In this exercise, the entries below are to be transcribed exactly, line by line.

Data records:
________________________

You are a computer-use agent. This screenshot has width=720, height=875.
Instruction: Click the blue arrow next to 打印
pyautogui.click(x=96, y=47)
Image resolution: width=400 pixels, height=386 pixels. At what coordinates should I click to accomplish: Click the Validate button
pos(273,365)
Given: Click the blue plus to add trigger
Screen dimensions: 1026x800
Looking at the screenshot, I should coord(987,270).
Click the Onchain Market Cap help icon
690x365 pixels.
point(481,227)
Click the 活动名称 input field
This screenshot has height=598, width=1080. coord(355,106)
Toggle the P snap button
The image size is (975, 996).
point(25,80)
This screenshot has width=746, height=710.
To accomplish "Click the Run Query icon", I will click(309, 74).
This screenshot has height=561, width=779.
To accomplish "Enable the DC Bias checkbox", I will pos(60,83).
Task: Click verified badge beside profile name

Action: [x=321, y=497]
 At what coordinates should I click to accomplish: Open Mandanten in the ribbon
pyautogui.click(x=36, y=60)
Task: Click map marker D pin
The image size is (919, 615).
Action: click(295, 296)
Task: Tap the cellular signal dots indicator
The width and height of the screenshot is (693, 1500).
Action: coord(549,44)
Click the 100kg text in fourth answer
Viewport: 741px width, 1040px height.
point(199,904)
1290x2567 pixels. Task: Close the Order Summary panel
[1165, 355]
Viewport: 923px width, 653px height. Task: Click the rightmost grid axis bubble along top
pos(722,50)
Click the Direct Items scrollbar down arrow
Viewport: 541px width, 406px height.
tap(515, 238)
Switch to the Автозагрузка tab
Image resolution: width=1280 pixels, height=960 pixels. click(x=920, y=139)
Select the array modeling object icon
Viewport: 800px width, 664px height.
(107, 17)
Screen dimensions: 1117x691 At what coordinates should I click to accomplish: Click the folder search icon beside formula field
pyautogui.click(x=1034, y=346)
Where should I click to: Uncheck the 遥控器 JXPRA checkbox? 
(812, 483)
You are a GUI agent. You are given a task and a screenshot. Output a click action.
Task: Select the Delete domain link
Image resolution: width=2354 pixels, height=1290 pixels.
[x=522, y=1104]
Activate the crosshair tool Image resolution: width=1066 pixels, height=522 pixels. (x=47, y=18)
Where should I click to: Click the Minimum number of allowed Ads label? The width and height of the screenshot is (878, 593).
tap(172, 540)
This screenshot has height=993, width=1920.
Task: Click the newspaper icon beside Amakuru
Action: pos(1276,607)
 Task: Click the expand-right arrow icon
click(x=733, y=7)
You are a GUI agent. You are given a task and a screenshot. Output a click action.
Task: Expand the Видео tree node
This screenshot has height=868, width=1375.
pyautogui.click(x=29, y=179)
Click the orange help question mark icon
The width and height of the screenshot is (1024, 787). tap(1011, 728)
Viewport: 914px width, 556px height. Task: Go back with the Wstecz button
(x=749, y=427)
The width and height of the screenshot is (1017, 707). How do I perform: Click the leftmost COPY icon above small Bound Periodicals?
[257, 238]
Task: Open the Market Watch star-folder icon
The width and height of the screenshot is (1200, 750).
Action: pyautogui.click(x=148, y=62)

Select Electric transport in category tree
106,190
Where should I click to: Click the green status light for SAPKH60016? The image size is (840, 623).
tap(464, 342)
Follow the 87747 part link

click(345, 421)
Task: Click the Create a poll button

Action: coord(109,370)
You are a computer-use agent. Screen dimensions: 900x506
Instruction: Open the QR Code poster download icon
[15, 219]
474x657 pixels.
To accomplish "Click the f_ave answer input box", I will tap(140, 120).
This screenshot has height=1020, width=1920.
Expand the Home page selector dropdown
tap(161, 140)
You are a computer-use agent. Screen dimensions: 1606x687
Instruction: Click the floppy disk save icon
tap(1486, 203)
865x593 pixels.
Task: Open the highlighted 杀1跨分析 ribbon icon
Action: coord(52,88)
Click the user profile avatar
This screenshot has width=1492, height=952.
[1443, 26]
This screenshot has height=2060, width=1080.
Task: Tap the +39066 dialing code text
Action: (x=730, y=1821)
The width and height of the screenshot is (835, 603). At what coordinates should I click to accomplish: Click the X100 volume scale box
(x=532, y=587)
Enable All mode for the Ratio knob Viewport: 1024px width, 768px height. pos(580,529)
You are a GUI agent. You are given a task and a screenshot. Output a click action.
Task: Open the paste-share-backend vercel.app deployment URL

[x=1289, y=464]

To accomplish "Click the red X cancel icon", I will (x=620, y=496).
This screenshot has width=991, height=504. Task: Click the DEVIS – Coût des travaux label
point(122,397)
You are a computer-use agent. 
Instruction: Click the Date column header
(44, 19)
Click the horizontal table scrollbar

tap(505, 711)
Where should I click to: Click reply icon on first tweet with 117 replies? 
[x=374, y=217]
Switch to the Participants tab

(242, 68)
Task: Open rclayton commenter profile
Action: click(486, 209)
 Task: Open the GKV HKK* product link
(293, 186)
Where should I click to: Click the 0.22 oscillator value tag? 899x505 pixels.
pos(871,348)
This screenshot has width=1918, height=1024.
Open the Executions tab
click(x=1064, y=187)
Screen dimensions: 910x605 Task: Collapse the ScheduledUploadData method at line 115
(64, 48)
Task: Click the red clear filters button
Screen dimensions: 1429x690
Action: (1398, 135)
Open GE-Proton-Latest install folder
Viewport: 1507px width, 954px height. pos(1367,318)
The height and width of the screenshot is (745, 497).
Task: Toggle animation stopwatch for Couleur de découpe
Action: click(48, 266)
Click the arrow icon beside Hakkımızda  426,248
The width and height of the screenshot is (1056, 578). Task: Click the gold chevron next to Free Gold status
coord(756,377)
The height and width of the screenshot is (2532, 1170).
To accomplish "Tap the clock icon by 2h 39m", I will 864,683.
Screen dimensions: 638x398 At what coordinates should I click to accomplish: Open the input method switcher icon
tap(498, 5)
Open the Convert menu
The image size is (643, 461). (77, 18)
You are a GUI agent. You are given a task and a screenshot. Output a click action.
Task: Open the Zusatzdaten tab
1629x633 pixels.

________________________

▶ [Exercise answer]
You are a computer-use agent. This screenshot has width=720, height=875.
Instruction: Click the blue arrow next to 打印
pyautogui.click(x=96, y=47)
Image resolution: width=400 pixels, height=386 pixels. At what coordinates should I click to accomplish: Click the Validate button
pos(273,365)
Given: Click the blue plus to add trigger
Screen dimensions: 1026x800
Looking at the screenshot, I should coord(987,270).
Click the Onchain Market Cap help icon
690x365 pixels.
point(481,227)
Click the 活动名称 input field
This screenshot has height=598, width=1080. coord(355,106)
Toggle the P snap button
The image size is (975, 996).
point(25,80)
This screenshot has width=746, height=710.
To accomplish "Click the Run Query icon", I will click(309, 74).
This screenshot has height=561, width=779.
To accomplish "Enable the DC Bias checkbox", I will pos(60,83).
Task: Click verified badge beside profile name

Action: [x=321, y=497]
 At what coordinates should I click to accomplish: Open Mandanten in the ribbon
pyautogui.click(x=36, y=60)
Task: Click map marker D pin
The image size is (919, 615).
Action: click(295, 296)
Task: Tap the cellular signal dots indicator
The width and height of the screenshot is (693, 1500).
Action: coord(549,44)
Click the 100kg text in fourth answer
Viewport: 741px width, 1040px height.
point(199,904)
1290x2567 pixels. Task: Close the Order Summary panel
[1165, 355]
Viewport: 923px width, 653px height. Task: Click the rightmost grid axis bubble along top
pos(722,50)
Click the Direct Items scrollbar down arrow
Viewport: 541px width, 406px height.
tap(515, 238)
Switch to the Автозагрузка tab
Image resolution: width=1280 pixels, height=960 pixels. click(x=920, y=139)
Select the array modeling object icon
Viewport: 800px width, 664px height.
(107, 17)
Screen dimensions: 1117x691 At what coordinates should I click to accomplish: Click the folder search icon beside formula field
pyautogui.click(x=1034, y=346)
Where should I click to: Uncheck the 遥控器 JXPRA checkbox? 
(812, 483)
You are a GUI agent. You are given a task and a screenshot. Output a click action.
Task: Select the Delete domain link
Image resolution: width=2354 pixels, height=1290 pixels.
[x=522, y=1104]
Activate the crosshair tool Image resolution: width=1066 pixels, height=522 pixels. (x=47, y=18)
Where should I click to: Click the Minimum number of allowed Ads label? The width and height of the screenshot is (878, 593).
tap(172, 540)
This screenshot has height=993, width=1920.
Task: Click the newspaper icon beside Amakuru
Action: pos(1276,607)
 Task: Click the expand-right arrow icon
click(x=733, y=7)
You are a GUI agent. You are given a task and a screenshot. Output a click action.
Task: Expand the Видео tree node
This screenshot has height=868, width=1375.
pyautogui.click(x=29, y=179)
Click the orange help question mark icon
The width and height of the screenshot is (1024, 787). tap(1011, 728)
Viewport: 914px width, 556px height. Task: Go back with the Wstecz button
(x=749, y=427)
The width and height of the screenshot is (1017, 707). How do I perform: Click the leftmost COPY icon above small Bound Periodicals?
[257, 238]
Task: Open the Market Watch star-folder icon
The width and height of the screenshot is (1200, 750).
Action: pyautogui.click(x=148, y=62)

Select Electric transport in category tree
106,190
Where should I click to: Click the green status light for SAPKH60016? The image size is (840, 623).
tap(464, 342)
Follow the 87747 part link

click(345, 421)
Task: Click the Create a poll button

Action: coord(109,370)
You are a computer-use agent. Screen dimensions: 900x506
Instruction: Open the QR Code poster download icon
[15, 219]
474x657 pixels.
To accomplish "Click the f_ave answer input box", I will tap(140, 120).
This screenshot has height=1020, width=1920.
Expand the Home page selector dropdown
tap(161, 140)
You are a computer-use agent. Screen dimensions: 1606x687
Instruction: Click the floppy disk save icon
tap(1486, 203)
865x593 pixels.
Task: Open the highlighted 杀1跨分析 ribbon icon
Action: coord(52,88)
Click the user profile avatar
This screenshot has width=1492, height=952.
[1443, 26]
This screenshot has height=2060, width=1080.
Task: Tap the +39066 dialing code text
Action: (x=730, y=1821)
The width and height of the screenshot is (835, 603). At what coordinates should I click to accomplish: Click the X100 volume scale box
(x=532, y=587)
Enable All mode for the Ratio knob Viewport: 1024px width, 768px height. pos(580,529)
You are a GUI agent. You are given a task and a screenshot. Output a click action.
Task: Open the paste-share-backend vercel.app deployment URL

[x=1289, y=464]

To accomplish "Click the red X cancel icon", I will (x=620, y=496).
This screenshot has width=991, height=504. Task: Click the DEVIS – Coût des travaux label
point(122,397)
You are a computer-use agent. 
Instruction: Click the Date column header
(44, 19)
Click the horizontal table scrollbar

tap(505, 711)
Where should I click to: Click reply icon on first tweet with 117 replies? 
[x=374, y=217]
Switch to the Participants tab

(242, 68)
Task: Open rclayton commenter profile
Action: click(486, 209)
 Task: Open the GKV HKK* product link
(293, 186)
Where should I click to: Click the 0.22 oscillator value tag? 899x505 pixels.
pos(871,348)
This screenshot has width=1918, height=1024.
Open the Executions tab
click(x=1064, y=187)
Screen dimensions: 910x605 Task: Collapse the ScheduledUploadData method at line 115
(64, 48)
Task: Click the red clear filters button
Screen dimensions: 1429x690
Action: (1398, 135)
Open GE-Proton-Latest install folder
Viewport: 1507px width, 954px height. pos(1367,318)
The height and width of the screenshot is (745, 497).
Task: Toggle animation stopwatch for Couleur de découpe
Action: click(48, 266)
Click the arrow icon beside Hakkımızda  426,248
The width and height of the screenshot is (1056, 578). Task: Click the gold chevron next to Free Gold status
coord(756,377)
The height and width of the screenshot is (2532, 1170).
To accomplish "Tap the clock icon by 2h 39m", I will 864,683.
Screen dimensions: 638x398 At what coordinates should I click to accomplish: Open the input method switcher icon
tap(498, 5)
Open the Convert menu
The image size is (643, 461). (77, 18)
You are a GUI agent. You are given a task and a screenshot. Output a click action.
Task: Open the Zusatzdaten tab
1629x633 pixels.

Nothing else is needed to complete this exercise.